Saturday, September 05, 2009

The Child Archetype (August 01, 2007).

I have long been intrigued by the relation between the anima and the child archetype. I think I have finally solved it, and want to present my solution for scrutiny and inspiration. Let me start with my first proposition (which I call "mine" because I have not found it explicitly in Jung's writings). The child archetype is a symbol of the Self. It is a symbol of wholeness, of the union of opposites.

My second proposition is that Jung defined the anima (at times) as the male human being's personified unconscious, which has a feminine character (cf. Zur Psychologie des Kindarchetypus, "Towards a Psychology of the Child Archetype", section 3C). Likewise, the animus is supposed to be the female human being's personified unconscious, which has a masculine character (I cannot corroborate this, as I am a guy, but an allegory of this might be Pallas Athena's birth from the head of Zeus, even as the ego or conscious self originates in the unconscious).

The child archetype is a symbol of the integrated Self, i.e., of a synthesis of consciousness and the unconscious. It anticipates the synthesis of the Self, which is the goal of the individuation process. It is an image of the result of the union between the masculine and the feminine, namely between consciousness and the unconscious (respectively, in the case of the male).

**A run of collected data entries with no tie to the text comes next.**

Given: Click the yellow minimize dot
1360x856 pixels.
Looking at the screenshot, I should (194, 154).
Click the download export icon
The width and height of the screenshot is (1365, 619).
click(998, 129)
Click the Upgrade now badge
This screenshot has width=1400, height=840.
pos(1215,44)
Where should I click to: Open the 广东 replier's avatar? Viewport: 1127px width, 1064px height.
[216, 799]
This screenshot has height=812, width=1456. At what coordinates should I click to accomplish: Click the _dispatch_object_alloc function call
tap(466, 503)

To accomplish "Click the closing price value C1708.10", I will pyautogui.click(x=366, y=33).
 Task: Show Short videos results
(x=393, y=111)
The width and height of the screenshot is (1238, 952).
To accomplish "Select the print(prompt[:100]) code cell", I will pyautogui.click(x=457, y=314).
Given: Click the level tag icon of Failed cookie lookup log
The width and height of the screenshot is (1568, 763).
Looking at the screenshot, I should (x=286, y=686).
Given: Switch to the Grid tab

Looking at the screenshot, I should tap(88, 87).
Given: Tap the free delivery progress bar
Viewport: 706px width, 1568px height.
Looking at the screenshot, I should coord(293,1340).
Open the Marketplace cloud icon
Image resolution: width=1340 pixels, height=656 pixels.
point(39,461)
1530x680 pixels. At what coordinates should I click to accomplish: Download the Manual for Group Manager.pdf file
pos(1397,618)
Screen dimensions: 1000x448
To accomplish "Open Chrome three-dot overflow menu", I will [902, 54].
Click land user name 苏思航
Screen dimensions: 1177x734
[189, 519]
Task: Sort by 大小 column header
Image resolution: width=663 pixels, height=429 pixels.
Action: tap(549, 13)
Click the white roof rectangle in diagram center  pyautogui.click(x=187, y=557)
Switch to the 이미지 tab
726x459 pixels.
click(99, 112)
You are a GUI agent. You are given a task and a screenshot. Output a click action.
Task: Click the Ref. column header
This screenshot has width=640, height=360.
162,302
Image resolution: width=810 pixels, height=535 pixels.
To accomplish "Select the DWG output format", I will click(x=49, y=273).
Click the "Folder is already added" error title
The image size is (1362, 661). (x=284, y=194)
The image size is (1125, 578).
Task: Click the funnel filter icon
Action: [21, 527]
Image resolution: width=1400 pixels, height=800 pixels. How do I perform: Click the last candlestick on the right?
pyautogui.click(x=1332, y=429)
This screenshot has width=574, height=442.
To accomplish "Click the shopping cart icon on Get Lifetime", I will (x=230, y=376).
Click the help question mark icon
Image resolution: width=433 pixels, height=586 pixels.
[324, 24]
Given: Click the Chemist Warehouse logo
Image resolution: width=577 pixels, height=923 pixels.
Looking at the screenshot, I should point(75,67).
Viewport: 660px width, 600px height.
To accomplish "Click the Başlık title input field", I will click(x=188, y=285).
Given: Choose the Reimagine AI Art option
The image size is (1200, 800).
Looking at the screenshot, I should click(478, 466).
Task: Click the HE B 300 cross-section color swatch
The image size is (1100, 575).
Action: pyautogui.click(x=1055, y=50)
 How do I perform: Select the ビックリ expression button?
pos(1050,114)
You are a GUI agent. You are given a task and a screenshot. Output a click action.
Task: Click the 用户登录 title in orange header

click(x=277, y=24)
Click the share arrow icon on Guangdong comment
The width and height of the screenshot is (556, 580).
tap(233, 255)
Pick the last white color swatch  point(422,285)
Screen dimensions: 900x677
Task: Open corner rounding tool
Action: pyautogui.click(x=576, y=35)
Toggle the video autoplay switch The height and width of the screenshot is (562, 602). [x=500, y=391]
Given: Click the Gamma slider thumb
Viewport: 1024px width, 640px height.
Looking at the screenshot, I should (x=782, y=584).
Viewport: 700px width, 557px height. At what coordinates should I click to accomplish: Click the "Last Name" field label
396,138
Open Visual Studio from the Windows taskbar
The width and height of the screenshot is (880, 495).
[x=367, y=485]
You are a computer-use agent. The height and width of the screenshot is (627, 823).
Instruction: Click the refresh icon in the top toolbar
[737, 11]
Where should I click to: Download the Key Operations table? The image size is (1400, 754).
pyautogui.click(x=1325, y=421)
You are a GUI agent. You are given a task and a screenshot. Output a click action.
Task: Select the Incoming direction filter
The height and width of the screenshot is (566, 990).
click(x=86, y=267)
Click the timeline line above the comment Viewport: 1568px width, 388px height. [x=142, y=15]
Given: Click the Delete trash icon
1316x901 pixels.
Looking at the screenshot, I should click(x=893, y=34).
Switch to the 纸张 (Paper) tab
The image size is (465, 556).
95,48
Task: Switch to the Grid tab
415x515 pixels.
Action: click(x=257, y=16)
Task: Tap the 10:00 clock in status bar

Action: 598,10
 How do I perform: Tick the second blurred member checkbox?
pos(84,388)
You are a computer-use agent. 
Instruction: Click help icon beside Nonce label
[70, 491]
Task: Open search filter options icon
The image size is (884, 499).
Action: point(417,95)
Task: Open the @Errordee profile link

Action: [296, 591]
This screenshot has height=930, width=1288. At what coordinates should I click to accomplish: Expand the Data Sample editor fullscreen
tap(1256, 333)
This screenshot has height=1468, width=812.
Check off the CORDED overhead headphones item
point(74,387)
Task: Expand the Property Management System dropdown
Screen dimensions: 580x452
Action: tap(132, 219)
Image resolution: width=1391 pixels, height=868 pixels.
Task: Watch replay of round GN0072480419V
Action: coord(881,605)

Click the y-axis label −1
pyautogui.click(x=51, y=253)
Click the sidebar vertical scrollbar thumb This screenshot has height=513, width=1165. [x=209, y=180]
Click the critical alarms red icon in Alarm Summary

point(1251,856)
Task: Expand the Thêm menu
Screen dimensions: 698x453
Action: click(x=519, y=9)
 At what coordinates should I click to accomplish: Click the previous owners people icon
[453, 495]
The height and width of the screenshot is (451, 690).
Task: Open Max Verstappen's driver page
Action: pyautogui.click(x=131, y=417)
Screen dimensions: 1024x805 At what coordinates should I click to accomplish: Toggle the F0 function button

Thus the anima or animus is indeed intimately related to the child archetype. But confusing them is detrimental: for by meditating on the anima or animus, the distinction between that and one's conscious self becomes ever starker, whereas meditation on the child archetype has the effect of a harmonization of the two. The anima should not be the object of contemplation; it should be part of the subject. The task is "the shifting of the personality center from the ego to the Self", as Jung puts it in the concluding section of said essay.

EDIT: I forgot to mention, in the second section, that the male ego has a masculine character and the female a feminine one. This is implied in the third section, though.